De fait, les experts sont d’abord restés perplexes en découvrant que l’agrile du frêne est relativement bénin en Asie de l’Est.

Dans son environnement d’origine, l’agrile du frêne semble ne s’attaquer qu’aux arbres malades ou mourants. En Asie, les frênes en bonne santé, eux, auraient une résistance chimique naturelle que la majorité des frênes nord-américains n’ont pas.

A l’inverse, en Amérique du Nord, les dégâts sont dramatiques: l’insecte s’infiltre dans le frêne puis creuse des tunnels, perturbant le transport de l’eau et des éléments nutritifs. L’arbre meurt alors de faim, généralement en moins de cinq ans.

Malgré un cycle de destruction inévitable, les scientifiques ont fait beaucoup de progrès depuis l’arrivée de l’agrile du frêne il y a 14 ans.

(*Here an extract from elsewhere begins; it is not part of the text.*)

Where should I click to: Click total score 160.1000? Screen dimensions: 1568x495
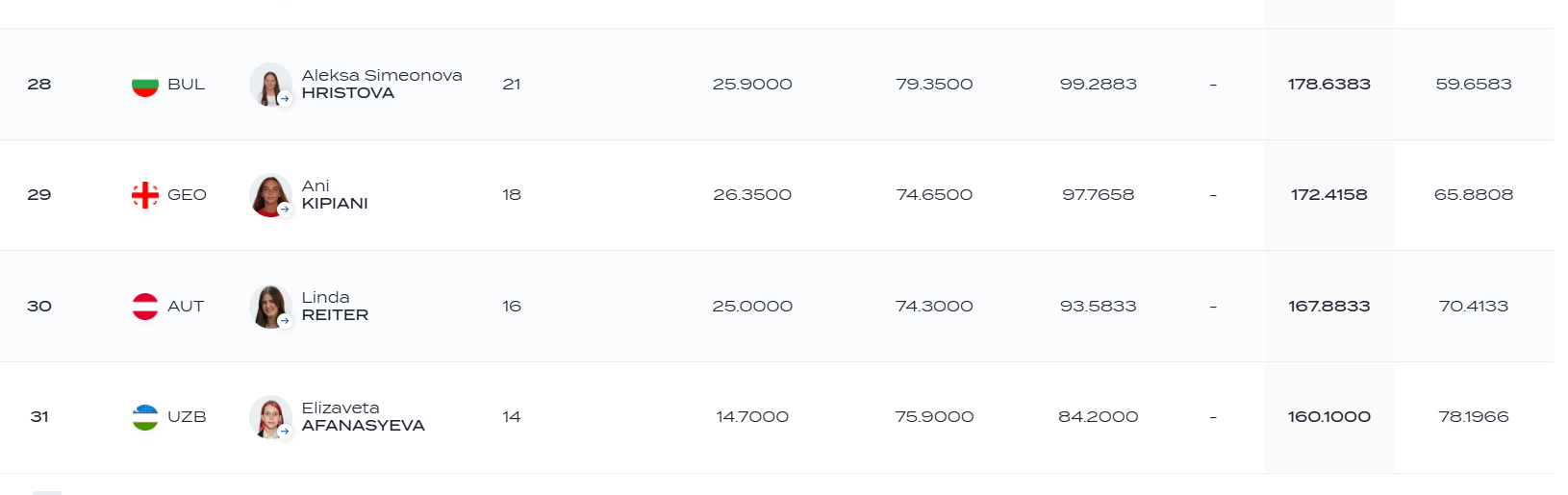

Dans les villes, les spécialistes estiment que les arbres lourdement touchés doivent être abattus, tandis que les frênes en bonne santé peuvent être traités avec des pesticides.

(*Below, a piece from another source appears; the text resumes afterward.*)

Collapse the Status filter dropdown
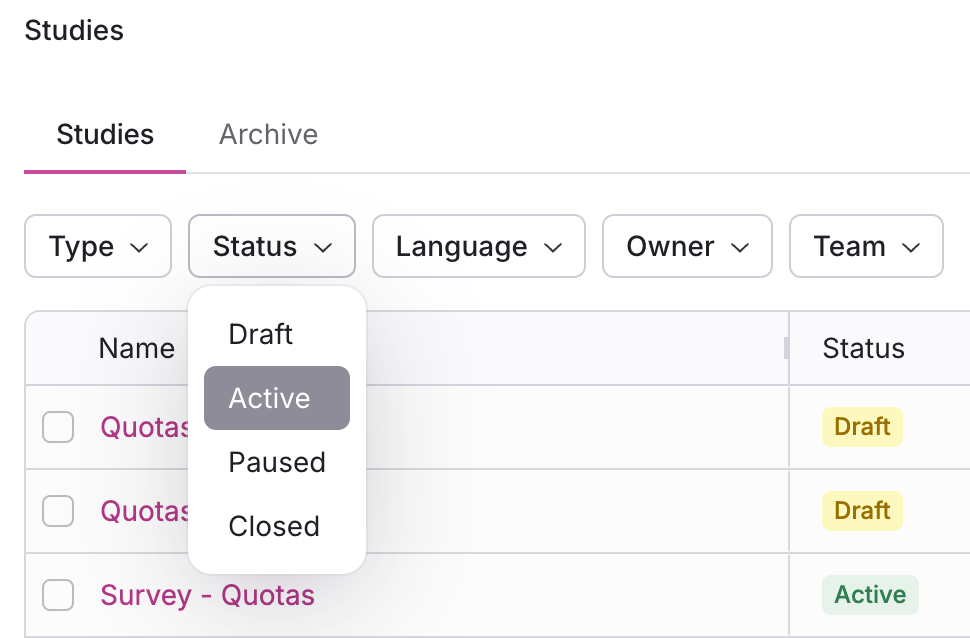Viewport: 970px width, 638px height. [x=271, y=247]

Mais dans les forêts, où il y a bien trop de frênes à traiter, les scientifiques tentent de trouver le meilleur moyen pour les faire coexister avec l’insecte.

En Chine, des spécialistes ont trouvé de petits parasites capables de réduire la présence des agriles du frêne de 50 à 90%.

Les scientifiques ont commencé à lâcher ces prédateurs naturels en Amérique du Nord et étudient depuis leur capacité à éradiquer l’insecte.

Il faudra toutefois "plusieurs décennies, voire un siècle" avant que ces parasites n’en viennent à bout, avertit Richard Hauer, professeur d’arboriculture urbaine à l’université du Wisconsin, laissant peu d’espoir de sauver les millions d’arbres actuellement en danger.

Une autre piste vise à inciter les frênes à produire eux-mêmes les composantes nécessaires pour tuer l’insecte, comme semblent le faire les frênes asiatiques. Mais reste à avoir si les scientifiques pourront ou non reproduire l’expérience à grande échelle sur une vaste population de frênes.

M. Kincaid veut au moins tirer une leçon: trop d’arbres d’une même espèce dans une ville n’est pas une bonne chose. Pour remplacer les frênes abattus, il compte panacher.

"Nous vivons dans un monde où chaque année, nous faisons face à une nouvelle espèce nuisible", dit-il. "C’est pour cela qu’il est crucial de varier les espèces. Si quelque chose arrive… nous n’aurons pas à anéantir 17% des arbres de nos rues".